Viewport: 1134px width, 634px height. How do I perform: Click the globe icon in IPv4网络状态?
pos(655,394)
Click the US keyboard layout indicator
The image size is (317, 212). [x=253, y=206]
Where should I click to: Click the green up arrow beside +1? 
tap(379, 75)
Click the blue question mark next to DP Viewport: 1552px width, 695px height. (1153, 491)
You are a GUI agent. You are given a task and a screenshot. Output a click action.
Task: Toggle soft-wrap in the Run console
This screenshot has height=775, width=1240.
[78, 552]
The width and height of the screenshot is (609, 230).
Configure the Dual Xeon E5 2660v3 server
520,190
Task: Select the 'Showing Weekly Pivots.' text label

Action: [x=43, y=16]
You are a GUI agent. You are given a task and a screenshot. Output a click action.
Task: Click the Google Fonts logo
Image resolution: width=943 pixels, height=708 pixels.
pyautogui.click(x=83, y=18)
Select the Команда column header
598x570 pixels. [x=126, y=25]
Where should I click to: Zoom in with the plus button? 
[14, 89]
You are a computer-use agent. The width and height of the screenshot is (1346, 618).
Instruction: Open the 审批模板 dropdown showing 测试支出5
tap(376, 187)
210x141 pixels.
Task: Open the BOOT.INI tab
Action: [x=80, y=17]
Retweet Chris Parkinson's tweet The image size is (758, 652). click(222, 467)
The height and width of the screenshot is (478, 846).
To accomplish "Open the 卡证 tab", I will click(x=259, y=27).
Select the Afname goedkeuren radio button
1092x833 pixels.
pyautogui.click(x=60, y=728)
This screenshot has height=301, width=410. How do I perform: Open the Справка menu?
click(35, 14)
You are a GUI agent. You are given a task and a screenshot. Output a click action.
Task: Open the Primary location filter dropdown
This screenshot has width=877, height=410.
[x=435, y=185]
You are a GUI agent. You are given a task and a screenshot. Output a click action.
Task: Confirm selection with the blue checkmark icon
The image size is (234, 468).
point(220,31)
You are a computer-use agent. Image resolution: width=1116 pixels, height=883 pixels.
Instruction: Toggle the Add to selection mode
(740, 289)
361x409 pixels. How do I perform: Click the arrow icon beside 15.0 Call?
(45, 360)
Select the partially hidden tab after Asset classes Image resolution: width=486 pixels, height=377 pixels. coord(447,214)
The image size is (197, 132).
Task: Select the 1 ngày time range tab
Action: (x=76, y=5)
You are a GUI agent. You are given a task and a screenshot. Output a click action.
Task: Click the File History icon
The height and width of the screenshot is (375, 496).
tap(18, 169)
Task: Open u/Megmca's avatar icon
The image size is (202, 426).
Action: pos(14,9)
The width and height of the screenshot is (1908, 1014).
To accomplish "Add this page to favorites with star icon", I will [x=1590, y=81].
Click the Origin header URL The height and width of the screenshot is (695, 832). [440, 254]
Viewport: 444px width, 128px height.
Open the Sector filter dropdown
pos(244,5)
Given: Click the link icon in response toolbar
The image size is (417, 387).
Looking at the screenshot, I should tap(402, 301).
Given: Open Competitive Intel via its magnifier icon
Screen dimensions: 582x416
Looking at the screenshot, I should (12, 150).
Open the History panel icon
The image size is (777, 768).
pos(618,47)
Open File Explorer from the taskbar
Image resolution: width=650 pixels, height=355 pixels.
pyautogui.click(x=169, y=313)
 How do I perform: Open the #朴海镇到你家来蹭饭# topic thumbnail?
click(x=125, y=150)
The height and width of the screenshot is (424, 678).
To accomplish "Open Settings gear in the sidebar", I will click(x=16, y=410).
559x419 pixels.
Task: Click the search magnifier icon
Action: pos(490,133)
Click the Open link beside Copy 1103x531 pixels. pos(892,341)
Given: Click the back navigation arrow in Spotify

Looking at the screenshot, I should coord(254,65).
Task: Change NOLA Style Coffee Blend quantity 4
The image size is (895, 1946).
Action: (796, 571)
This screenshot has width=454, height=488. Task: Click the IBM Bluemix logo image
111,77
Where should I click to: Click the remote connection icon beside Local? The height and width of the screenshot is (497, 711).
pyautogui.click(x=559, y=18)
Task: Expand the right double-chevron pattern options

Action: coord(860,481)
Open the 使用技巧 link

○ ○ ○

## Task directions
The response should be the listing above, limited to the lines between the one holding "Task: Click the Google Fonts logo" and the one holding "You are a computer-use agent. The", inclusive, reproduced exactly.

## Exercise response
Task: Click the Google Fonts logo
Image resolution: width=943 pixels, height=708 pixels.
pyautogui.click(x=83, y=18)
Select the Команда column header
598x570 pixels. [x=126, y=25]
Where should I click to: Zoom in with the plus button? 
[14, 89]
You are a computer-use agent. The width and height of the screenshot is (1346, 618).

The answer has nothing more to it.